第211話 転生 (◯✕視点)
大学キャンパス前に着いた私は構内まで徒歩で行こうとした。
何も変わらないいつもの普通の道。
でも、どこか不穏な気配も感じていた。
が、急いでいたこともあり気にせずに進む。
休日だからか人通りは少なく、スムーズに前に進む。
どーーーん!!!
突然、爆音とともに砂煙が舞い上がる。
驚いた私は目を瞑ってその場にうずくまる。
しばらくその状態でいたが、中々煙が消えない。
不穏に思い、立ち上がったその瞬間、何故か背中の辺りが急に苦しくなった。
ヒリヒリとした今まで感じたことのない激しく焼けるような痛みが私を襲う。
背中を触ろうとすると、ねっとりとした液体と鋭利な刃物の感触がする。
恐る恐る触った手を見ると、真っ赤に染まっていた。
「さ、刺れた・・・?」
どうして?何故?
頭を回している暇もなく、視界が暗くなりその場に膝から崩れ落ちる。
意識が朦朧としていく中、仰向けのまま顔を上に向けていると、一人の男が私を睨みつけていた。
「この特権階級の人間が!俺等の苦労も知らずに、のうのうと生きやがって!!」
そう言葉を吐き捨てると、視界から消えた。
男の顔には見覚えがあった。
両親が経営する会社が経営難により大量解雇をした際、不当解雇だと言って強引に家に押し入ってきた、その時の男の顔だ。
私は恨みでも買ったのか?
私はこのまま死ぬのだろうか?
兄さんと一つだけ分かり合えないことがあった。
それはどうしてあんなにも家柄や身分に拘っていたのか?
そんな兄とは真逆に、見ず知らぬ人に恨まれたり憎まれたりする立場、身分に生まれたことが私の唯一の苦悩だった。
どうして、何故?それを毎日、繰り返し、私は自問していた。
もしかしたらこれは男女の違いによるのかもしれない、と私は考えている。
この社会では払拭されつつあるが、男は働き女は嫁ぐ為に生まれてきた、という一昔前の考え方が私の家にはいまだ残っていた。
女の私はあくまで一族の政治の道具であり、交換財であり、大学卒業と同時にお見合いをさせられるのは目に見えていた。
家では昔から私は雑に扱われてきた。
学校でどんなに良い成績を取っても、どんなにいい子にしていても両親は全く私を見ていなかった。
それでも私は従順にしてきた。
それが私の生き方だと、幼い頃から教え込まれてきたから。
私がこのまま死んでも、◯▢がいるから大して悲しまれないだろう・・・
あ、そうだ。

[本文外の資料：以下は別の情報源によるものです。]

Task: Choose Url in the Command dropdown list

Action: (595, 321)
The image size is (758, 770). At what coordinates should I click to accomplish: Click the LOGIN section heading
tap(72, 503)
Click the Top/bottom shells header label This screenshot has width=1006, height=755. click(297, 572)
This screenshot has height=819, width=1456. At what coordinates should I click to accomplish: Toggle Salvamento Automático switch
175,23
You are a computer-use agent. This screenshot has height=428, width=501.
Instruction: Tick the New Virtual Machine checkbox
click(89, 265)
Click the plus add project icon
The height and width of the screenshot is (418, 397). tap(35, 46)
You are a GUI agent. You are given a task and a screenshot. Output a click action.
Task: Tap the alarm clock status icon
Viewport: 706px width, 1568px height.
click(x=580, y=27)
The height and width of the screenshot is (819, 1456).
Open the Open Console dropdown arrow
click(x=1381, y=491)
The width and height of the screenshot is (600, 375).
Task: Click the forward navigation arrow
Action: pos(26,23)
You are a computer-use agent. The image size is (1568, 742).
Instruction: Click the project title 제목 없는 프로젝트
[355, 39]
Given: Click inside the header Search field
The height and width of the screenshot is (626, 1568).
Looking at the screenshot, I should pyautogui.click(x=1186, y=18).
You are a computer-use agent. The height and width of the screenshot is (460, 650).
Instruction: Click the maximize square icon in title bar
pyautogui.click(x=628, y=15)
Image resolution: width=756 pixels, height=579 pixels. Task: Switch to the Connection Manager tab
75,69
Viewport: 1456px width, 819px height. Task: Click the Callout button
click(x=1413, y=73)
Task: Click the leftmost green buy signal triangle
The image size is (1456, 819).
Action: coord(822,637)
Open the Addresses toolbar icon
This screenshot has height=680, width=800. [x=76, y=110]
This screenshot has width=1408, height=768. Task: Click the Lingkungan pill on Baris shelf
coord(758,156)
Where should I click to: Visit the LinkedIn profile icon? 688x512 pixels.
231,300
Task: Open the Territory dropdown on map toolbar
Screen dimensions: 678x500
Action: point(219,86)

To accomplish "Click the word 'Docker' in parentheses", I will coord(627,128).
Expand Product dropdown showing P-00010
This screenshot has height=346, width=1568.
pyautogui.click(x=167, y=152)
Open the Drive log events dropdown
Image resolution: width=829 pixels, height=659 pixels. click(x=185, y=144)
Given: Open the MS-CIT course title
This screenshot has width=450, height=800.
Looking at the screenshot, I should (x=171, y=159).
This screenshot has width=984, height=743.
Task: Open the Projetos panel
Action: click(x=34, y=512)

兄さんの形見をどうしようか?
兄さんが自殺した時、何故か私宛に十二巻もある小説のシリーズが送られてきた。
特に手紙も無く、ただ「読め」、という兄からのメッセージなのかどうかも分からなかった。
とりあえず、読んでみるとそれは流行りのライトノベル。その中でも異世界系と呼ばれるものだった。
本当にどうしてこれが私宛に送られてきたのかさっぱり分からなかった。
でも、死んだ兄の残した唯一の形見だし、いつか甥っ子に渡そうとちゃんとしまっていた。
もし、また兄さんと出会うことがあればぜひ聞いてみたい。
はぁ〜〜〜、私は本当に死ぬのね。
体は動かず、視界も真っ暗。
でもどうしてか意識がある。
「――ア!マリーア!マリーア!」
???自分の名前では無いはずなのに誰かに呼ばれている気がして目を開く。
死んだ時の視界とは違い、綺麗な中世の屋敷のような大理石の床に私は座っていた。
「マリーア!大丈夫か?」
マリーア?それは私のこと?でも、私は―――
そこで大量の別の人間の人生の記憶が流れ込んでくる。
「怪我はしていないよな?」
ぷっくりと出た大きな腹を揺らしながらこちらに近づいてくる人は、恐らく私の父。
「大丈夫よね?」
化粧の濃い、年齢に似合わない派手めな格好をしているのが母。
「マリーア?本当に大丈夫?」
もう一人、駆け寄ってくる少女だけは私は知っていた。
いや、この世界自体を私はすでによく知っていた。
フランシーダ帝国、エヴルー男爵家、姉リリス。
つい先程まで私の頭の中で考えていた、兄さんの形見として受け取った小説の設定と酷似していた。
「マリーア、大丈夫?」
可愛らしく首を傾げるリリス。
もし、もし私が彼女たちが言うマリーアだとしたら。
私は、私は悪役令嬢に転生したとでも言うのか!!!
この日から私は、マリーア・デ・エヴルーとして生きていくことになった。
―――
留学編、終わりました!
『異世界貴族は家柄と共に! 〜悪役貴族に転生したので、成り上がり共を潰します〜』をご愛読いただきありがとうございます!
遂にルイの前世の妹を出すことができました!
ここでいつもなら少し長い後書きを書いていますが、ここで投稿は終わりはしません。
明日は登場人物一覧を投稿します。
そして、8月1日に100万PV記念に三話番外編を投稿します!
その時にまた長い後書きを書きますので、ぜひ読んでください!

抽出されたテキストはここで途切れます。